Suddenly I saw this as a challenge, as a reflection of me. Now keep in mind that it's just a bulletin board but internally I was putting this up there with all the other big challenges I've had and I have to admit to being a little intimidated. Then I calmed down and realized this for what it was- an opportunity to play and an opportunity to share what I love with others.
So I went to the fabric store. Any excuse, right? I got some gorgeous warm yellows and oranges that gushed "thanksgiving" to me. Then I came home and cut the fabrics into scrap sizes and started to layer them onto the fusible interfacing (paper side down). My idea was to make patchwork style cornstalks with cobs that each child would write what they're most thankful to God on. Surrounded with fabrics, playing with patterns, I was suddenly conscious of enjoying myself immensely. Fabric is so much about color, texture, and patterns for me. Visiting a fabric store gives me the kid on Christmas eve feeling. I love it. It's all the raw material to create with.

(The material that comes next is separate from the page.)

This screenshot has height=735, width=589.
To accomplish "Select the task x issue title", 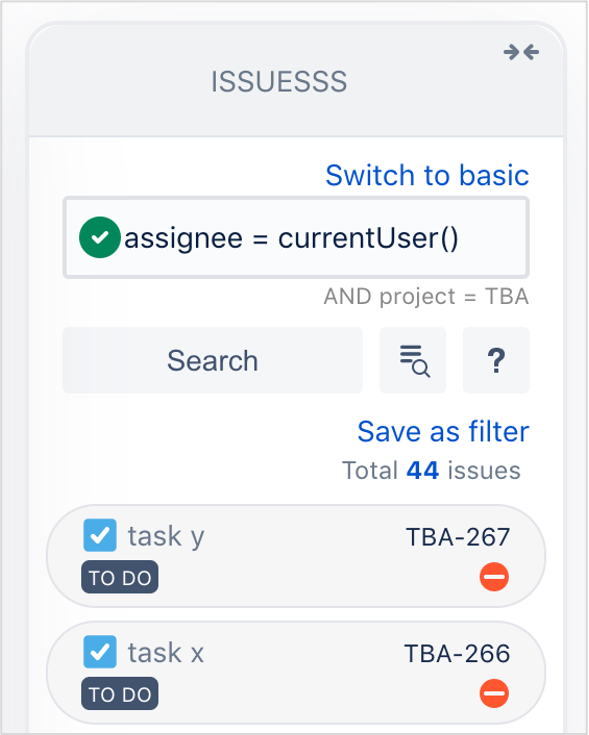I will point(166,652).
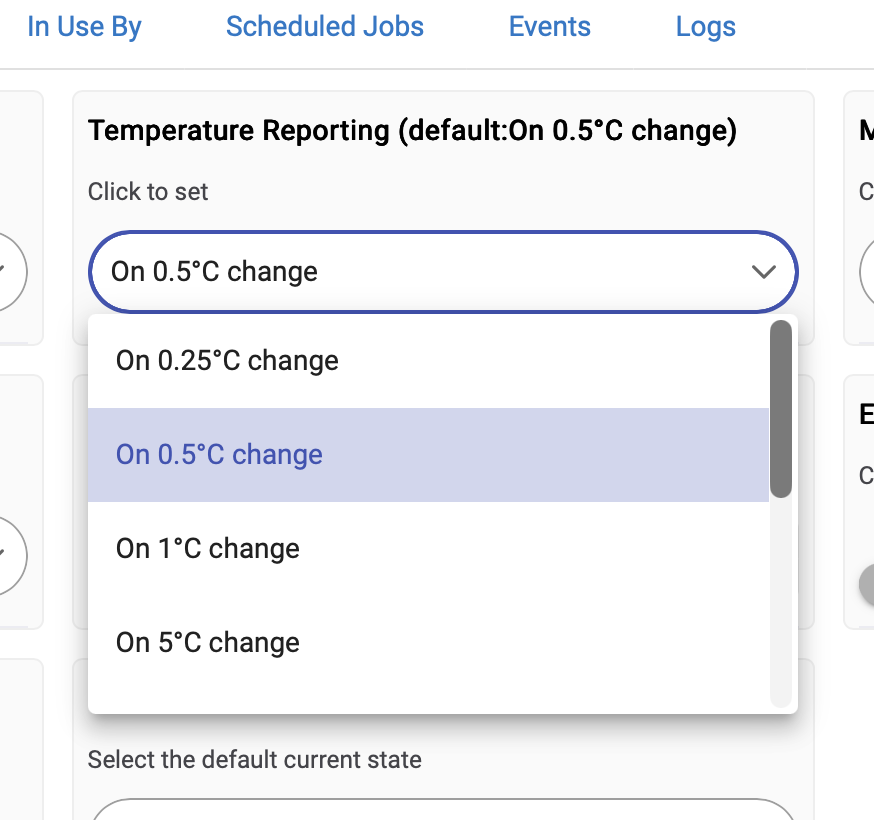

|Layer fabric scraps onto fusible interfacing and iron flat|
|To cover any holes I had I cut some small fused pieces, peeled off the paper backing, and laid them vertically across holes|
|Layering creates a patchwork effect and then I ironed the pieces to fuse them in place|
|To complete, cut into desired sized shapes or strips as shown|
The bulletin board turned out well. I had a little trouble with the execution and cut my background paper too small. twice. but I managed to patch it the second time and put a cornstalk over the seam. The kids answers were so cute, and best of all I played.